Ho appena finito di rileggere la prima enciclica di Papa Leone XIV. Un testo molto articolato e certamente scritto in un intreccio di tradizione e ermeneutica del tempo presente. Non è solo un testo di teologia. È molto di più. Ci sono chiose che rimandano direttamente alla dialogante fortezza di Agostino. Non poteva comunque essere diversa. Il punto centrale che si evince immediatamente sta nel difendere l’umano perché l'umano è magnifico. La famiglia resta fondamento. Si parla della famiglia tradizionale. La considera un "bene sociale primario" o meglio una "cellula fondamentale e insostituibile di ogni organizzazione comunitaria".

Il nucleo di "Magnifica Humanitas", faccio soltanto delle annotazioni in sintesi, pubblicata il 25 maggio 2026 e firmata il 15 maggio nel 135° anniversario della "Rerum Novarum", è dichiarato già nel titolo. L'umanità è “magnifica” non per ciò che produce, ma per ciò che è. “Ogni persona umana è pensata e voluta da Dio per entrare in comunione con lui, con gli altri e con il creato”. Perché non esistono "guerre giuste" perché colpire l'uomo è colpire le religione o meglio è colpire Dio.

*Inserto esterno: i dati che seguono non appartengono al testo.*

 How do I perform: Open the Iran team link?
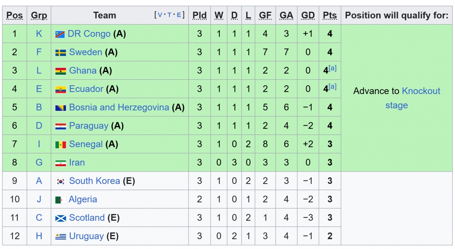point(77,163)
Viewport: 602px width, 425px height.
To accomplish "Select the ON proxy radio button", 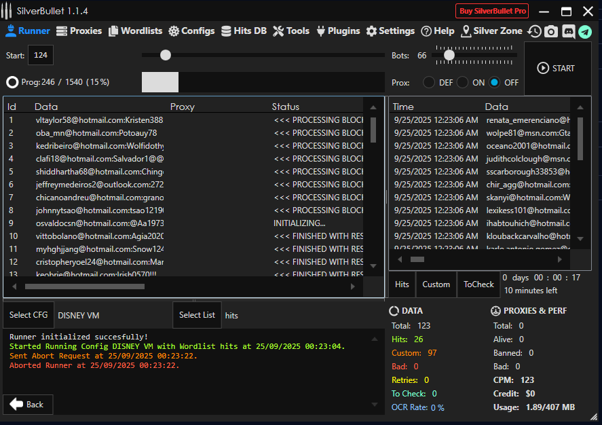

Leone XIV non condanna la tecnica. “La tecnologia ha il potere di guarire, connettere, educare e proteggere la nostra casa comune”. Infatti il problema è l’assenza di centro. Quando l’algoritmo sostituisce il volto, nasce “l’idolatria del profitto che sacrifica i deboli” e le “nuove forme di schiavitù digitale”. Per questo il criterio è uno solo: “se vogliamo preservare la nostra umanità, non dobbiamo permettere che le persone siano ridotte a meri dati”. Qui emerge la cifra agostiniana del testo. Agostino insegna che la "civitas Dei" non fugge dal secolo. Invece lo abita per redimerlo. Leone XIV traduce così: “rifiuta di relegare la fede alla sfera privata, chiamando a una Chiesa umile e visibile”.